King has frequently made the news for comments on immigration law and undocumented immigrants which many have perceived as inflammatory. In a 2012 interview on FOX News, he rejected an interviewer's suggestion that DREAMers brought here as children were free of blame, saying that there were thousands of teenage immigrants who come to the United States of their own volition, adding that "many of them are carrying drugs across the border at a young age". Watch the interview below.
ABC reporter Ted Hesson asked King later on Thursday if the head of a union for federal immigration agents should have deported the DREAMers present.
"Even if he has someone that he knows is here illegally and they're in jail, he can't deport them," King responded.
King believes that the bill would undermine "the underpinnings of the pillars of American exceptionalism". On a recent appearance on The Steve Deace Show, he said of the bill, "it's wrong economically, it's wrong culturally" and indicated that President Barack Obama and the Democratic Party were using the bill to "create a monolithic voting bloc out of Hispanics that is similar to that bloc that they have created out of African Americans".
Julieta Garibay, founder of United We Dream, an advocacy group representing immigrant youth, responded on Twitter, "Yes @stevekingia undocumented immigrants were present at #HJC hearing & we will continue to be..."
The bill has just made it through a series of amendments in the Senate Judiciary Committee and will go to the Senate floor for a vote in June.
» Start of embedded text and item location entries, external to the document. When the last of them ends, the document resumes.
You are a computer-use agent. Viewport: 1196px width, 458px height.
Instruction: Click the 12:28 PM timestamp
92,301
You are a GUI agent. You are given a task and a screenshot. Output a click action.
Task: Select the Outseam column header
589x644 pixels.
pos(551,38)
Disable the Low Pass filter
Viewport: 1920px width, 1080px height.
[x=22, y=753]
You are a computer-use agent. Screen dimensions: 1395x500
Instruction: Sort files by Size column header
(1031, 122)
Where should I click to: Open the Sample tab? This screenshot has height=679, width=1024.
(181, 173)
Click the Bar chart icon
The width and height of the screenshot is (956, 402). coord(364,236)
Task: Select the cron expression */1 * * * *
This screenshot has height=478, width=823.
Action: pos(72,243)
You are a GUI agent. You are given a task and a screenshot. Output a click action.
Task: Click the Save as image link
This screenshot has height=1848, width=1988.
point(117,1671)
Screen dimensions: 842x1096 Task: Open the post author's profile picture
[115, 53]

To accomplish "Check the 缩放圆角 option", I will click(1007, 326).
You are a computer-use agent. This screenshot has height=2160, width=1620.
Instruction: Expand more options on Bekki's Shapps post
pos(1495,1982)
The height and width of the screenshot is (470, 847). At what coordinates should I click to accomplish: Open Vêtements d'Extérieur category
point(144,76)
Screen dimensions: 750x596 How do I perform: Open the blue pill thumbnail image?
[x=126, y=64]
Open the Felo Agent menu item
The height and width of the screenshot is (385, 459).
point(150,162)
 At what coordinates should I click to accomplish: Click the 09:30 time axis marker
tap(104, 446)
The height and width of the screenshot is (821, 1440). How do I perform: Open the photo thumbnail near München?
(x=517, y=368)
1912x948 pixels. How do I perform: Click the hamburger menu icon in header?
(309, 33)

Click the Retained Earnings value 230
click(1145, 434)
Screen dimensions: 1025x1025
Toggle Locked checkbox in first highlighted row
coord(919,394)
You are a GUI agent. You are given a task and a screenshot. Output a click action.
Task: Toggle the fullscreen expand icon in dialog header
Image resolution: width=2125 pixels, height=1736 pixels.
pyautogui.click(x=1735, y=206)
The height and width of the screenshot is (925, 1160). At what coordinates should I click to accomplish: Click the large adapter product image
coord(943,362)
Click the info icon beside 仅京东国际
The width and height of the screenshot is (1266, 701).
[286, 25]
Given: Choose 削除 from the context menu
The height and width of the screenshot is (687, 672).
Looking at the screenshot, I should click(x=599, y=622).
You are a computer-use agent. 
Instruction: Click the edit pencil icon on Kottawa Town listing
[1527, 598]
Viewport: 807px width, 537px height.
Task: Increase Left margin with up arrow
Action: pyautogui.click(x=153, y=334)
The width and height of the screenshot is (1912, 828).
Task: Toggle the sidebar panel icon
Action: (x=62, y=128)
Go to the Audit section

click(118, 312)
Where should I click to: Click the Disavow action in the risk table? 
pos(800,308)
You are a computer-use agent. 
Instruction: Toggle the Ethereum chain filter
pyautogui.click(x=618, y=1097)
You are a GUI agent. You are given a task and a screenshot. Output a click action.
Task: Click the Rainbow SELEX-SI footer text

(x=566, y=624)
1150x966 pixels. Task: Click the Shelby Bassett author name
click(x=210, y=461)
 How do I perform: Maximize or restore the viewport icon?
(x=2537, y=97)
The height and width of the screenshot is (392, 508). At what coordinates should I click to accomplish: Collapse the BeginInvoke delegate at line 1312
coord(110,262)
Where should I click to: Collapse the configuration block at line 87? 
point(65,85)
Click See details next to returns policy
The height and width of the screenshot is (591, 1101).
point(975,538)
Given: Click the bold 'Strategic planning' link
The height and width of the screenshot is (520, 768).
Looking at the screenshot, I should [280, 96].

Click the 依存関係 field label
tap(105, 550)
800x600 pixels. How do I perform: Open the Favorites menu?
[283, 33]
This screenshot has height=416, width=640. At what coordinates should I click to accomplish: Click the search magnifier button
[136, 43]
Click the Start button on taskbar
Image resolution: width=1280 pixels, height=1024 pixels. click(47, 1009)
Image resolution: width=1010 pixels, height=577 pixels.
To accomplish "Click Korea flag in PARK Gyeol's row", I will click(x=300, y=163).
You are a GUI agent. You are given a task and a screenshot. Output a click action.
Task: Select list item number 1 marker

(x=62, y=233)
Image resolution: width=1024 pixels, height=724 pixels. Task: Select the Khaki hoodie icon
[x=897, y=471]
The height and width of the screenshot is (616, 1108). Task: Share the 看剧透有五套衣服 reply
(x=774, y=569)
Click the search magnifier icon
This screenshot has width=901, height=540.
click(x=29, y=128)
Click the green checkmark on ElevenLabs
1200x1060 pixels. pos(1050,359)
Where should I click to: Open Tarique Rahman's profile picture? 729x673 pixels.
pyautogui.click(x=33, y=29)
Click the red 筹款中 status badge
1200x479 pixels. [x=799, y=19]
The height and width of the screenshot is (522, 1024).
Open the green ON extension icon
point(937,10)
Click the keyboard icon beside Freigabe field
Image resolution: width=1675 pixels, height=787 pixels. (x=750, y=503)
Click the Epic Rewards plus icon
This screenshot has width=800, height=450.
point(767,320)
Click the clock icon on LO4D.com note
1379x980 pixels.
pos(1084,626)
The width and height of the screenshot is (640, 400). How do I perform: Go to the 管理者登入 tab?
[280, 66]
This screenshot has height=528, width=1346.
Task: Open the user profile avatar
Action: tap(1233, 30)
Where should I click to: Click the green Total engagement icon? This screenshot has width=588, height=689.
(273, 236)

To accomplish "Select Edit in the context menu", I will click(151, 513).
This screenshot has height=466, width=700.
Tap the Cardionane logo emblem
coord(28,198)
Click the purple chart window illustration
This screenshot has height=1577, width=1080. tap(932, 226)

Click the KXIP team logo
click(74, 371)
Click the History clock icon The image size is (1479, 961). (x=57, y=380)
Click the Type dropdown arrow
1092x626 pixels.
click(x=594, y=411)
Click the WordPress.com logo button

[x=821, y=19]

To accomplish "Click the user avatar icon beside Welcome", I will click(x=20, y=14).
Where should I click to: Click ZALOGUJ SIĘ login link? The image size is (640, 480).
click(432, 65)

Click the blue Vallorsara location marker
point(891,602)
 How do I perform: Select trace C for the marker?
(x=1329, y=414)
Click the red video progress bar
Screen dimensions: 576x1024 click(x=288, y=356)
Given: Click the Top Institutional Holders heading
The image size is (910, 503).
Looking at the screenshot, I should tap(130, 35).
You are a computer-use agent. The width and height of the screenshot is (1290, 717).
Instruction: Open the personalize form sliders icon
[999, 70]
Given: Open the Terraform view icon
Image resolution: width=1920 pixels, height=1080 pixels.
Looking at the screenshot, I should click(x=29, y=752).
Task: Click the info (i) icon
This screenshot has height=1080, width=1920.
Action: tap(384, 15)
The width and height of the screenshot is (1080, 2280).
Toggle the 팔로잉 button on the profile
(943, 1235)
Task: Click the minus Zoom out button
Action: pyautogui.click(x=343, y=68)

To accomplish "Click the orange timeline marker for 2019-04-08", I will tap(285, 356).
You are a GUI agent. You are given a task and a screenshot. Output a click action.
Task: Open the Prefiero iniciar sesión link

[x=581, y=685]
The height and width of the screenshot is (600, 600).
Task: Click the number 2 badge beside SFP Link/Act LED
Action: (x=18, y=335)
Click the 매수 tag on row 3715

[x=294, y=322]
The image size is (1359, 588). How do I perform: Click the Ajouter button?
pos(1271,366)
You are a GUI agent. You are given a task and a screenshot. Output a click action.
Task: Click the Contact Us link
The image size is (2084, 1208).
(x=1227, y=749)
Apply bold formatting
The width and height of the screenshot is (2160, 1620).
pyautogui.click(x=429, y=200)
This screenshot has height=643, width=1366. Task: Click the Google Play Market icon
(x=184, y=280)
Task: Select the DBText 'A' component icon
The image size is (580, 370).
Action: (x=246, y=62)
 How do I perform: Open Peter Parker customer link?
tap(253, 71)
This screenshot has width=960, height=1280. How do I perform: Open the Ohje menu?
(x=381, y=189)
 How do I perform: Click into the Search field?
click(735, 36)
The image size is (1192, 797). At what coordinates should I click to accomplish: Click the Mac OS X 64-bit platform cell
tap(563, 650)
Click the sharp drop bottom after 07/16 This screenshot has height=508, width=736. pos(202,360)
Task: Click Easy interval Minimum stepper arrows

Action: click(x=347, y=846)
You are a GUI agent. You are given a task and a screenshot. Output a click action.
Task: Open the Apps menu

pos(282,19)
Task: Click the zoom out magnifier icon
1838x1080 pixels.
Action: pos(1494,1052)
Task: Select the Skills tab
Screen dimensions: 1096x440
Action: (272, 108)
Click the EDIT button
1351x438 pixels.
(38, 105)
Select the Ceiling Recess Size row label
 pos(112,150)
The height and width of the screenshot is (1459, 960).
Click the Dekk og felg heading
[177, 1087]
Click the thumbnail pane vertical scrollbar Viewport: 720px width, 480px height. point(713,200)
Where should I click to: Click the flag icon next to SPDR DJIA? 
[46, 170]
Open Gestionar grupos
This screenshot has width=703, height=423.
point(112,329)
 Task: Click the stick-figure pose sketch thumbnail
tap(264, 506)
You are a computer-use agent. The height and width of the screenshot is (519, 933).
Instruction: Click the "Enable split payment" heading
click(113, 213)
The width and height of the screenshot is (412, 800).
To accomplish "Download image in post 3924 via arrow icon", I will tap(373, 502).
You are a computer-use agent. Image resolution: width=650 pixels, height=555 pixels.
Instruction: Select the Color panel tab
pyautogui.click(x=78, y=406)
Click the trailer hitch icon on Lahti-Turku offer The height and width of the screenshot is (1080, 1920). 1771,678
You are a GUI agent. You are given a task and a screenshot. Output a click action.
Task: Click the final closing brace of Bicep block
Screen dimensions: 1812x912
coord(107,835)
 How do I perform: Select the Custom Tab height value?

It is expected to pass by a wide margin in the Senate, but what will happen when it reaches the House of Representatives remains to be seen. House Speaker John Boehner, a Republican from Ohio, released a statement yesterday saying the House would not pass the Senate's bill.
"The House remains committed to fixing our broken immigration system, but we will not simply take up and accept the bill that is emerging in the Senate if it passes," the statement said.
"The House will work its will and produce its own legislation," it said.